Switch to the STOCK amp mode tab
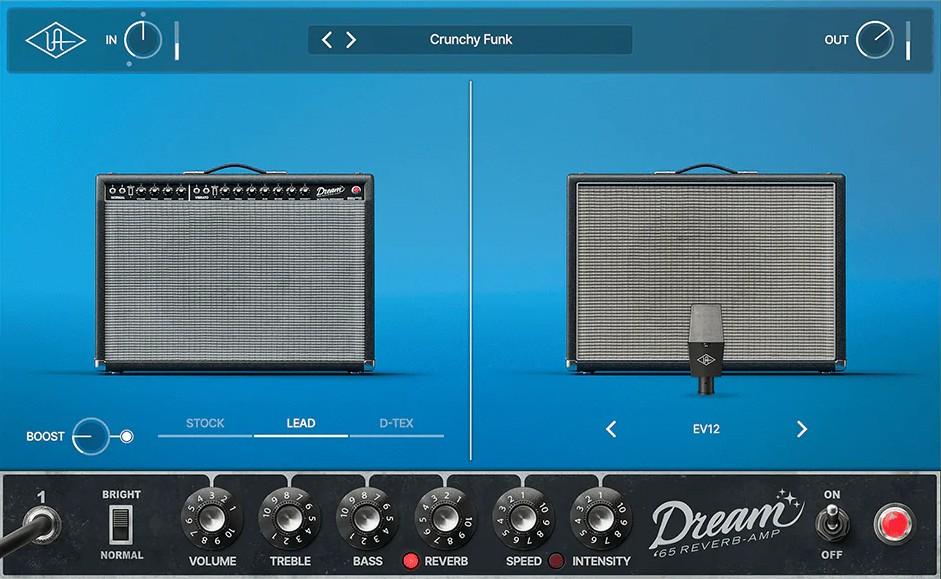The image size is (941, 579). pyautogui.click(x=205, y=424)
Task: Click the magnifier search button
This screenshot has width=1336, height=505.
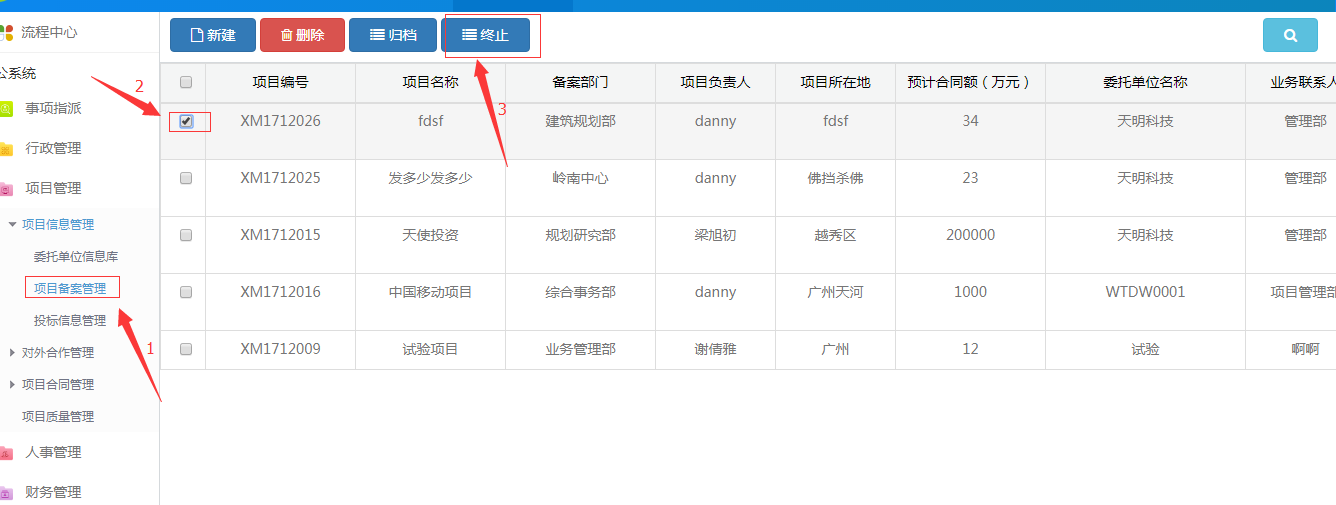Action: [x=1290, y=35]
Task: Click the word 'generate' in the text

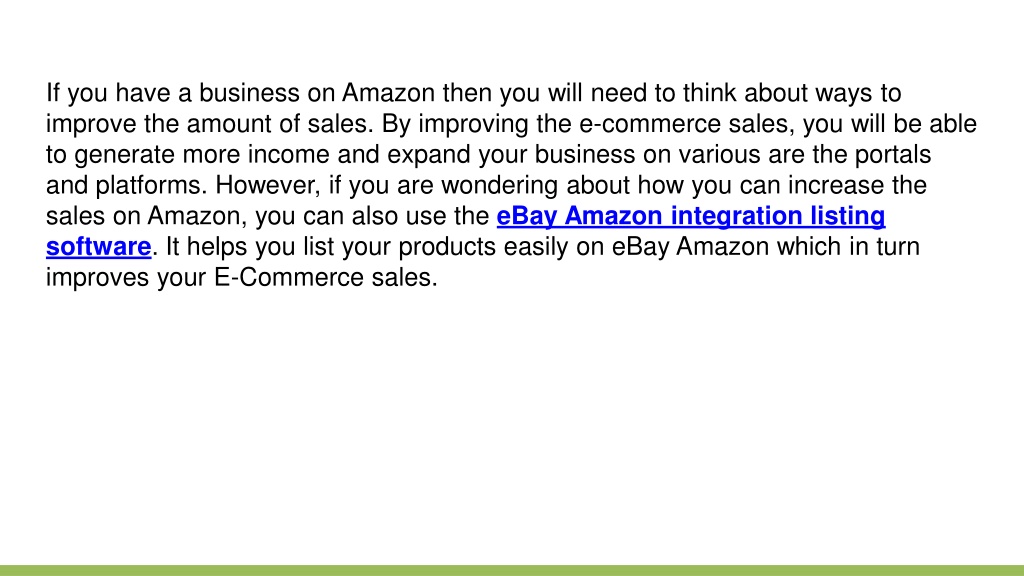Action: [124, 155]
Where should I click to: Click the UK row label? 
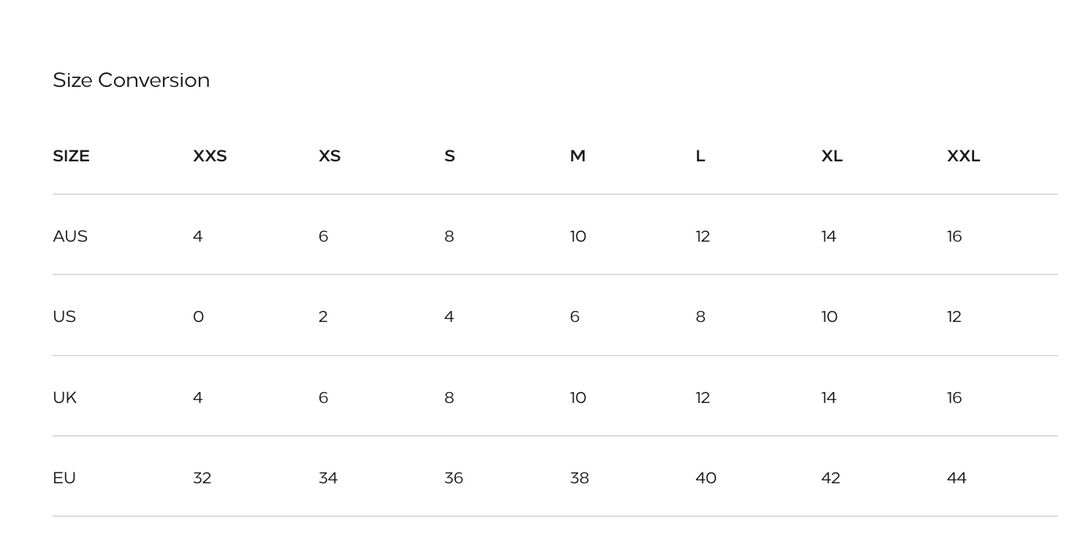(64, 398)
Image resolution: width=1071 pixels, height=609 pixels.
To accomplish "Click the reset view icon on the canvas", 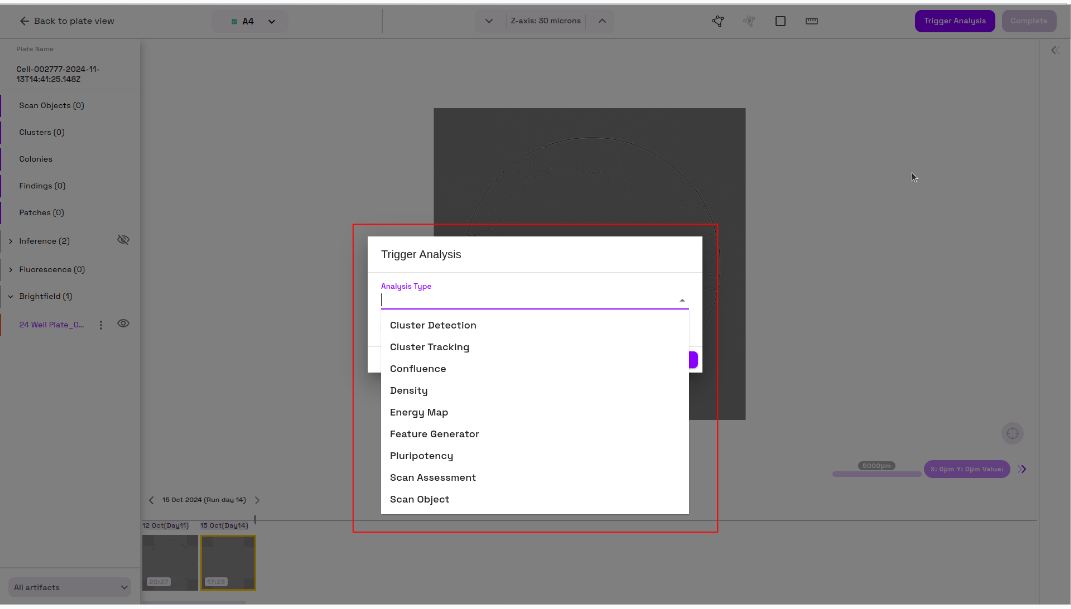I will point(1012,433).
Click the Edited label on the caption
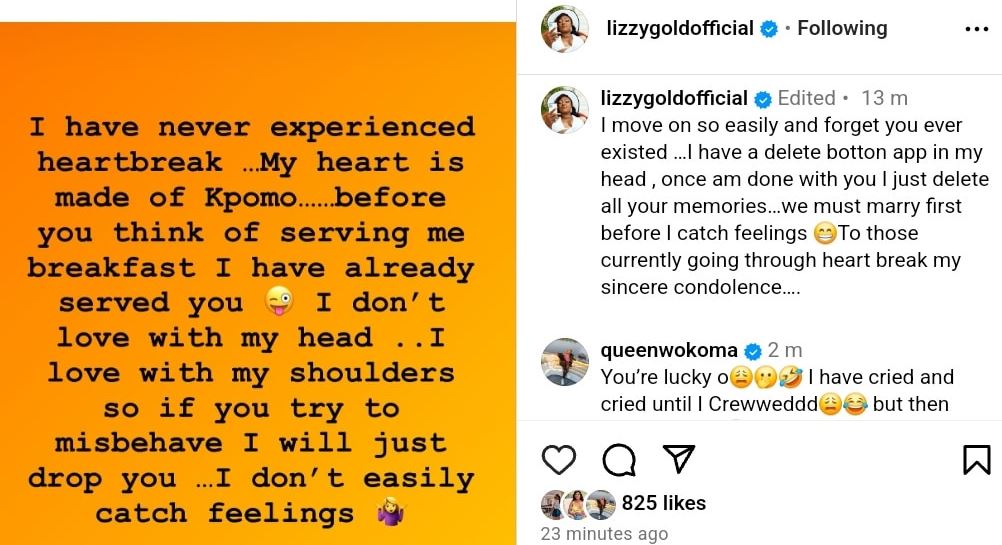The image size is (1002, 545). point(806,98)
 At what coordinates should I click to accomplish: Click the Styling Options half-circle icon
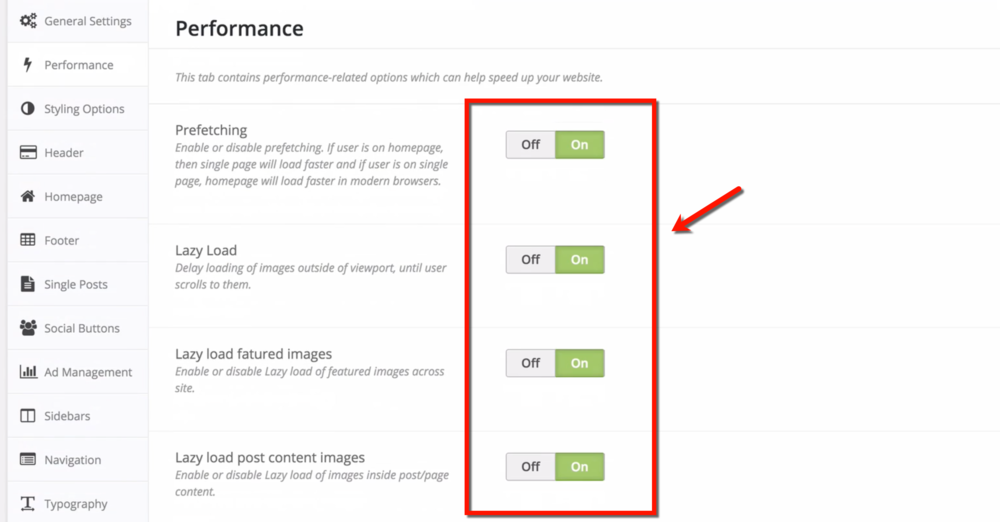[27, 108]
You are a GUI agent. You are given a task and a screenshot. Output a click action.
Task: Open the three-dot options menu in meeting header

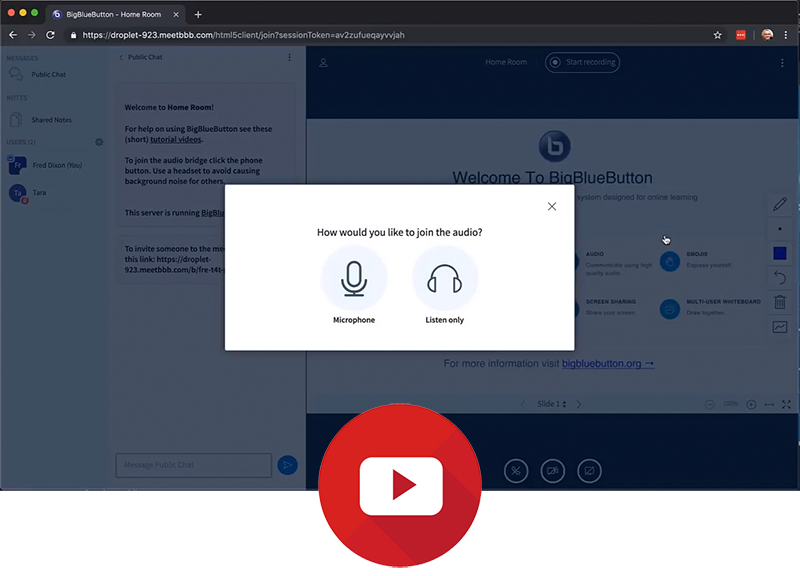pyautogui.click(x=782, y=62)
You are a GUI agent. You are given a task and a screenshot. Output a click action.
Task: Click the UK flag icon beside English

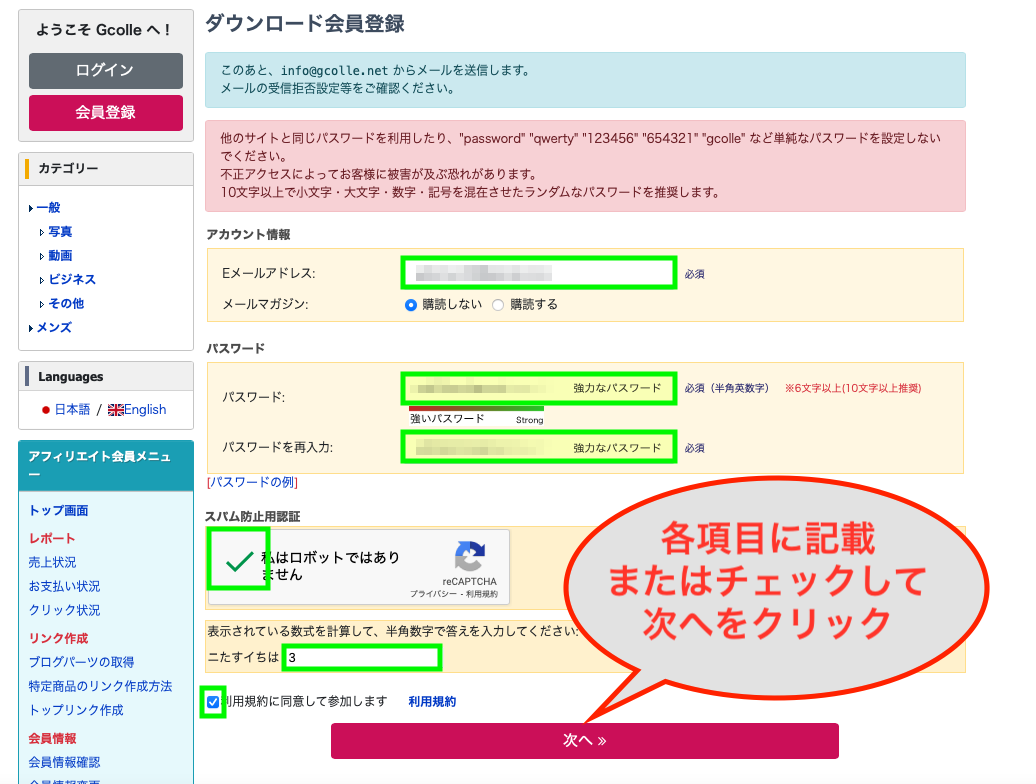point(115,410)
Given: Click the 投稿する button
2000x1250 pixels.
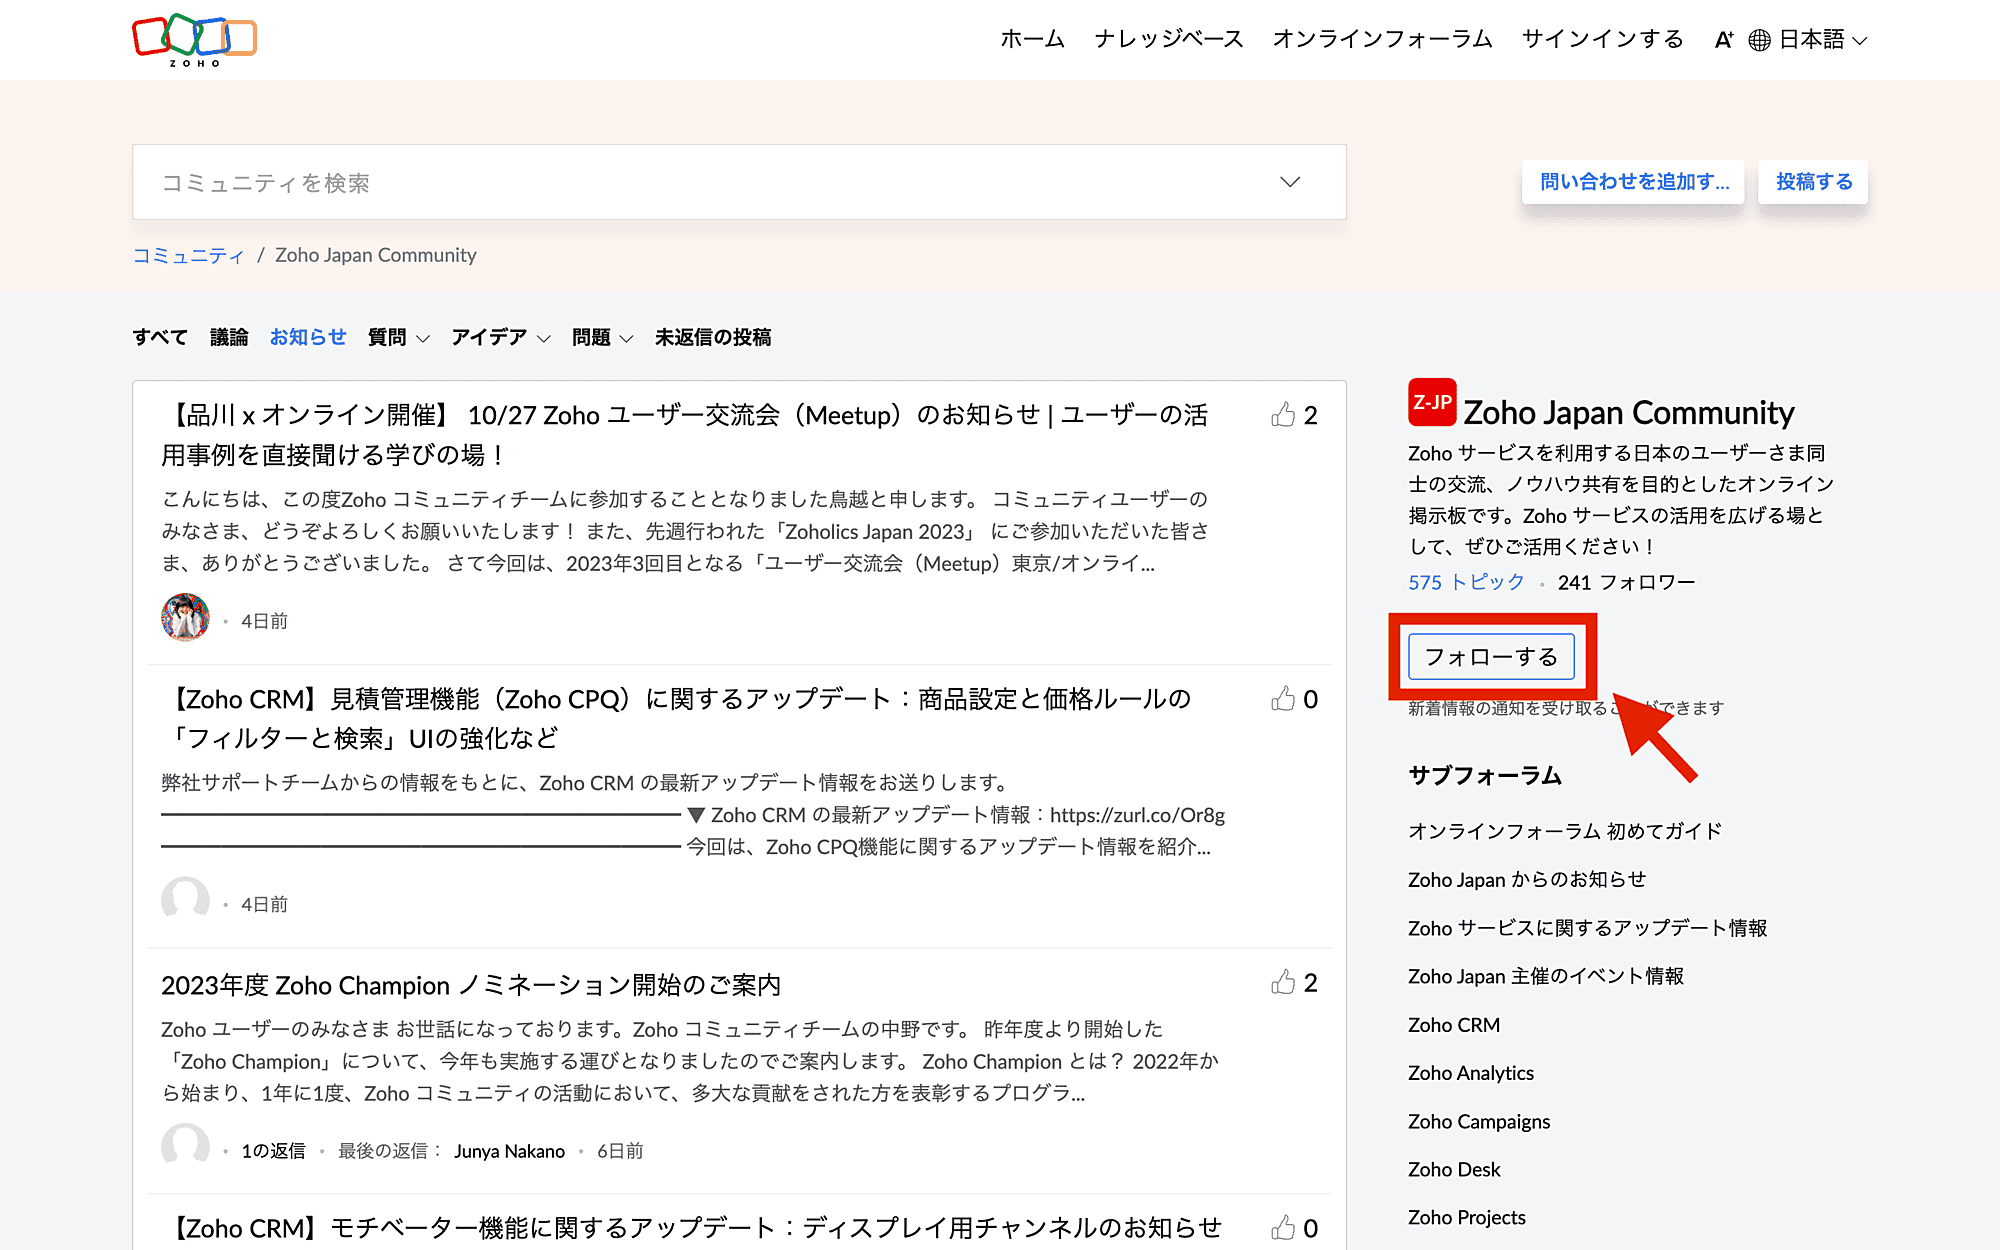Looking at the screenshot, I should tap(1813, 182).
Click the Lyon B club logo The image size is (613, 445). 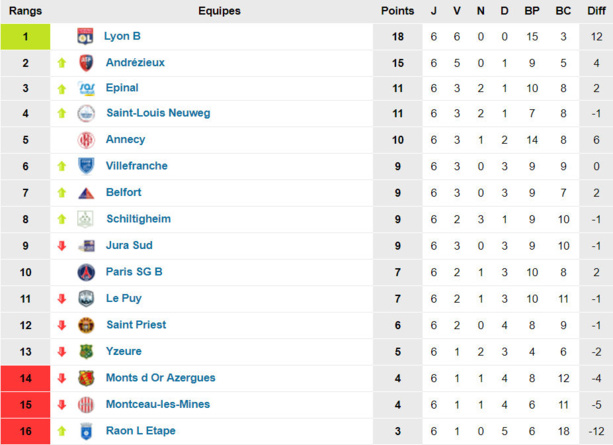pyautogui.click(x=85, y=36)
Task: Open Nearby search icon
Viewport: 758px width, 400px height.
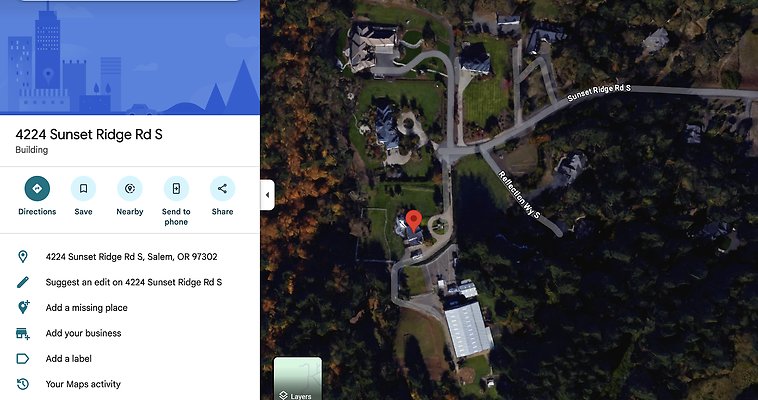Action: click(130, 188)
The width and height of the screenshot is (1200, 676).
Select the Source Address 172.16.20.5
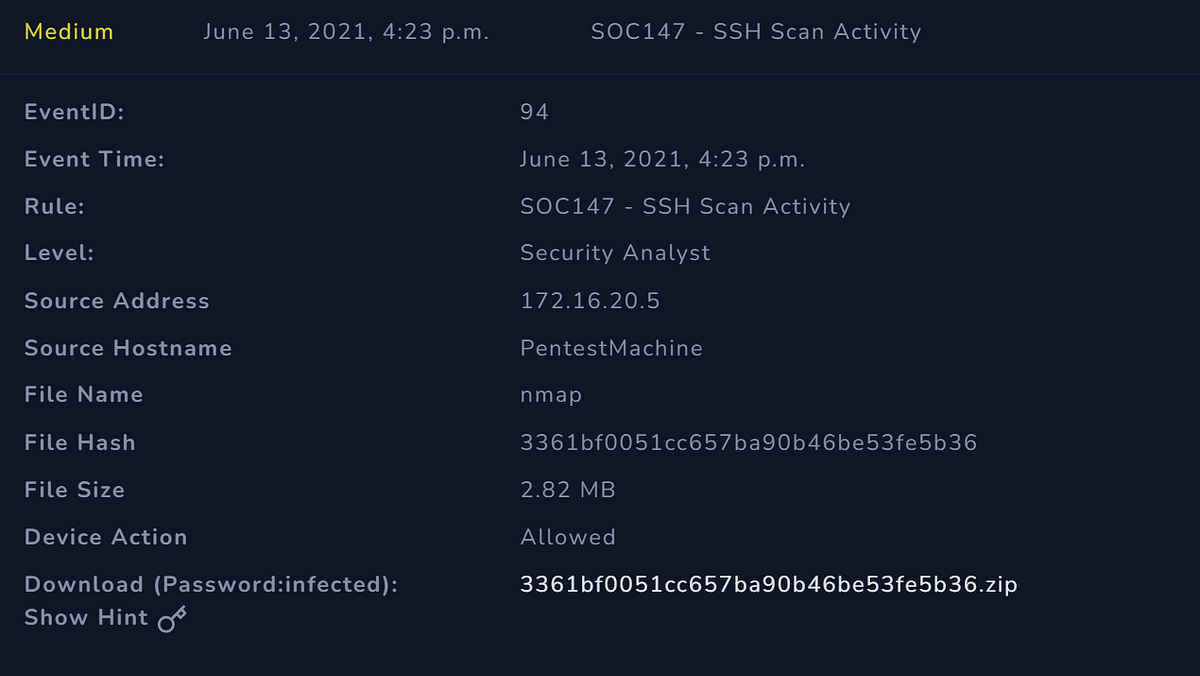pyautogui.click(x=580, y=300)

────────

- KURZE AUFGABE
Übertragen Sie die Zeilen der Datensätze wortgetreu, beginnend mit der Zeile, die „The width and“ enthält, und endend mit dem Ende der Datensätze. Lassen Sie die Bilder in der Antwort weg.

- RICHTIGE ANTWORT
The width and height of the screenshot is (1200, 676).
Select the Source Address 172.16.20.5
pyautogui.click(x=580, y=300)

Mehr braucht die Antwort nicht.